Hi there
Announcing node-red-contrib-waveshare-shield-adda-11010 which provides working nodes for every pin on this Raspberry Pi shield. The shield has a nice 24 bit AD converter with a 1% accurate VRef chip accepting 0 to 5 volts on 8 channels. The shield also has a nice 16 bit DA converter with two output channels and jumper selectable 3.3V or 5V VRef. The AD converter provides 4 additional GPIO generic digital input and output ports, and the shield passes thru 4 RasPi provided GPIO ports. The board also has some on-board IO hardware for free such as a light sensor, a little potentiometer, and two LEDs.
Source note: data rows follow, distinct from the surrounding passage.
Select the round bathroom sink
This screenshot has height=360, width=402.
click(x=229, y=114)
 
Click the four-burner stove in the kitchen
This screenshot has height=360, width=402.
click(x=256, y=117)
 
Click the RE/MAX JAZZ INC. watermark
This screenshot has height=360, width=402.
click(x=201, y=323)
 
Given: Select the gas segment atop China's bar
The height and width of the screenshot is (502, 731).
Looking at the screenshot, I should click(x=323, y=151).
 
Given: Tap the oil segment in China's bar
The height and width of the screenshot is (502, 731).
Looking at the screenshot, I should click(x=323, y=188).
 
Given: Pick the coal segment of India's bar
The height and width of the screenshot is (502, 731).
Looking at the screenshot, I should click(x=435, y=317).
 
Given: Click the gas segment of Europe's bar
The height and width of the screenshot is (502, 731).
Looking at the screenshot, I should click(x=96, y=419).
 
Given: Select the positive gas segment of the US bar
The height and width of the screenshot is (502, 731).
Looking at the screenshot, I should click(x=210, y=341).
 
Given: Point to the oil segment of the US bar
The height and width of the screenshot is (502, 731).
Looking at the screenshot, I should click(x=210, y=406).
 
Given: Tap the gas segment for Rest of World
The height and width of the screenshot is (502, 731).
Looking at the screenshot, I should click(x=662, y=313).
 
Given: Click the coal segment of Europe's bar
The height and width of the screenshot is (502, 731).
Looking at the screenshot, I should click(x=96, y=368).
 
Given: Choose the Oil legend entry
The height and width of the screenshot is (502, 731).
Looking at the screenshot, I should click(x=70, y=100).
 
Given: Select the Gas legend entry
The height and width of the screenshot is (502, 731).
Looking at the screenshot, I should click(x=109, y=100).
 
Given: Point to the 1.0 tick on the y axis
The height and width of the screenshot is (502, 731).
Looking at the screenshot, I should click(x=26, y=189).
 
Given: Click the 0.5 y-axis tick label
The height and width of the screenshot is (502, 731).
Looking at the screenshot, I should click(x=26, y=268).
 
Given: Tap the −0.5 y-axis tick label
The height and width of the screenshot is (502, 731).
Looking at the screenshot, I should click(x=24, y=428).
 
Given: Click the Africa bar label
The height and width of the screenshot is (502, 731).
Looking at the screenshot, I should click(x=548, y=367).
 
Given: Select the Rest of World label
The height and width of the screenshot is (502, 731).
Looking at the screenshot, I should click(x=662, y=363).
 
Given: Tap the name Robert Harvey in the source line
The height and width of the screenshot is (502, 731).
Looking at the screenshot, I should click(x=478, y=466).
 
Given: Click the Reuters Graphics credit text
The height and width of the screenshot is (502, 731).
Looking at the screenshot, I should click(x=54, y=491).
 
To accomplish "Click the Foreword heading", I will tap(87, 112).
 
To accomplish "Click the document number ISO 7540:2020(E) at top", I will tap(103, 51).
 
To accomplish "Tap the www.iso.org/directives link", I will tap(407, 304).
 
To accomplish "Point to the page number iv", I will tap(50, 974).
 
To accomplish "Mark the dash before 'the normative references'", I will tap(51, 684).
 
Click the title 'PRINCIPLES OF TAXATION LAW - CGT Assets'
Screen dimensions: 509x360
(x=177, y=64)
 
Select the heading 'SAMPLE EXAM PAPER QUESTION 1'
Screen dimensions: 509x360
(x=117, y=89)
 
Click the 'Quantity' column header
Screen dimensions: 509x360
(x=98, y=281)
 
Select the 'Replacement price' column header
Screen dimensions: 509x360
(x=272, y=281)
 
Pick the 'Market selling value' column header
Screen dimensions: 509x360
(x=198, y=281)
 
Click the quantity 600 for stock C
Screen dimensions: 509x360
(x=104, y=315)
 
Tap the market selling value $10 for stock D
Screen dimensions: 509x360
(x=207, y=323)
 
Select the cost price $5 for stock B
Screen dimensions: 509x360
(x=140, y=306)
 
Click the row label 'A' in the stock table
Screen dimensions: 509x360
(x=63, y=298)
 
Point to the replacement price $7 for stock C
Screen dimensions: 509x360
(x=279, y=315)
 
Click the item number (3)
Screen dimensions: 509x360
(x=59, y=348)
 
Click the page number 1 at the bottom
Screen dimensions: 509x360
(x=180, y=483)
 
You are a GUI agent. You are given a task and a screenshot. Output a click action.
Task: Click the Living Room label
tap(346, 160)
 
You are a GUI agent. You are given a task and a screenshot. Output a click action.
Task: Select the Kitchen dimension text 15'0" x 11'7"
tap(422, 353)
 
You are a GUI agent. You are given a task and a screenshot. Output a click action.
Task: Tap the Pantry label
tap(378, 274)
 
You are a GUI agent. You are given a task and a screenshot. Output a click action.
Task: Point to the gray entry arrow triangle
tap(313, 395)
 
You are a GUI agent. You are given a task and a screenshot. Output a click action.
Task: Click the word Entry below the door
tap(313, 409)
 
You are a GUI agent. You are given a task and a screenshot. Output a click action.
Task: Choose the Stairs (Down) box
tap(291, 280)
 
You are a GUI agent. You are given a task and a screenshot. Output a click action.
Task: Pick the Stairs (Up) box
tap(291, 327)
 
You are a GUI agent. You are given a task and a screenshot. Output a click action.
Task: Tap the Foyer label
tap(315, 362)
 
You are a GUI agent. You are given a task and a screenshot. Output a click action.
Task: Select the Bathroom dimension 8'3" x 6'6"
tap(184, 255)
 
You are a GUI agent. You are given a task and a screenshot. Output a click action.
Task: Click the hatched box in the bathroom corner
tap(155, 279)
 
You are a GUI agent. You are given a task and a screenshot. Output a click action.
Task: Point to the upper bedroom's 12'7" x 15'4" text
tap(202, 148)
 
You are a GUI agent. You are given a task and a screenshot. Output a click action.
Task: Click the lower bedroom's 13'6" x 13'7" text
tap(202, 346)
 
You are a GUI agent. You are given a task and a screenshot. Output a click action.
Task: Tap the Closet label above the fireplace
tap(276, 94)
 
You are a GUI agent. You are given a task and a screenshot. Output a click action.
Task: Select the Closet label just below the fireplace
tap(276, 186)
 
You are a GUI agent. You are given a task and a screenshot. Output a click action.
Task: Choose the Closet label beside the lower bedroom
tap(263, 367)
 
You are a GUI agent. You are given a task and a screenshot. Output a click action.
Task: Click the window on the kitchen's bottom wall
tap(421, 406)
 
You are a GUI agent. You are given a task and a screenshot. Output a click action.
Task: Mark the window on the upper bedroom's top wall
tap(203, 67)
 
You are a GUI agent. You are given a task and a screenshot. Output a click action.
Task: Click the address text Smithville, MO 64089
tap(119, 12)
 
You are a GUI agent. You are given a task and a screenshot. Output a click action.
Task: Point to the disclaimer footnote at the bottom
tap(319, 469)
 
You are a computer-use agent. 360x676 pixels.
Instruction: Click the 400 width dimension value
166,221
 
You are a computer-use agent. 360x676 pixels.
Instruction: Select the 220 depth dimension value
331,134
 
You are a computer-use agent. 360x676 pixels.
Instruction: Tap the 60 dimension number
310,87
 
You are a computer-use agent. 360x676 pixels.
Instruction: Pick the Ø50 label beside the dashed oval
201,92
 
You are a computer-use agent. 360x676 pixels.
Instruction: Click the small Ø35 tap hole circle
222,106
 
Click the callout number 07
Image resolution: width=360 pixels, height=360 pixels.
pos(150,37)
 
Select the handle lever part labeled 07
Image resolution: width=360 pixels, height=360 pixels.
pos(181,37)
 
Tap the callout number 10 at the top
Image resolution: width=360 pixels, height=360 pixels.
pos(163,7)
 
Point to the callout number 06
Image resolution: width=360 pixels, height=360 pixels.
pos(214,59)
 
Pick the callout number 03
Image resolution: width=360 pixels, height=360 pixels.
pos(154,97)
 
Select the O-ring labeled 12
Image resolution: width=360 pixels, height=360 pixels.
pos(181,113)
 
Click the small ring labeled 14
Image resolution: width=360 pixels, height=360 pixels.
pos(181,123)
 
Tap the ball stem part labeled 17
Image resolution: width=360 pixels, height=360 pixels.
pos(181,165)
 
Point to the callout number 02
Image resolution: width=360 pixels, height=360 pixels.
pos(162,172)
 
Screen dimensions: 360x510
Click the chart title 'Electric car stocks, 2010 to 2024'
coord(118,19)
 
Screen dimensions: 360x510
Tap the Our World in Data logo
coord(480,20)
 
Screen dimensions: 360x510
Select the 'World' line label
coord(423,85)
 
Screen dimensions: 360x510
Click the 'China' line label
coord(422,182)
Do note this is a "scada-lite" type AD/DA system, so a 23-bit precision AD conversion takes a bit over one second, this is not hardware for sampling hifi microphone audio LOL.
Its a fun little board to interface with the real world and at least the hardware and my software on my desk work perfectly.
Everything is reasonably well documented and predictable. So, for example, silk screen label D3 on the shield shows up in Node-RED as "D3" for input and output work.
I do have some architectural questions. I got everything to work perfectly but I don't know if I did it the "right" way.
How to handle polling a non-interrupt driven input? I set my nodes up as a filter and any input to the node sets the pin to input mode, reads it, and outputs whatever it read. There is no interrupt facility at the hardware level to "know" if expanded GPIO port D2 changed from 1 to 0 or vice versa.
What's an example of a node that handles python the most right way? The architecture of how I set up the nodes was to ... do everything in Python and the javascript is mostly a wrapper. Note that the hardware is very raspberry pi specific so there is little point in supporting 32-bit intel linux when the hardware will never connect to anything but a raspbian running pi. I know my bodge effort works; and it works very well; I'm just curious whats the "right" way to do it?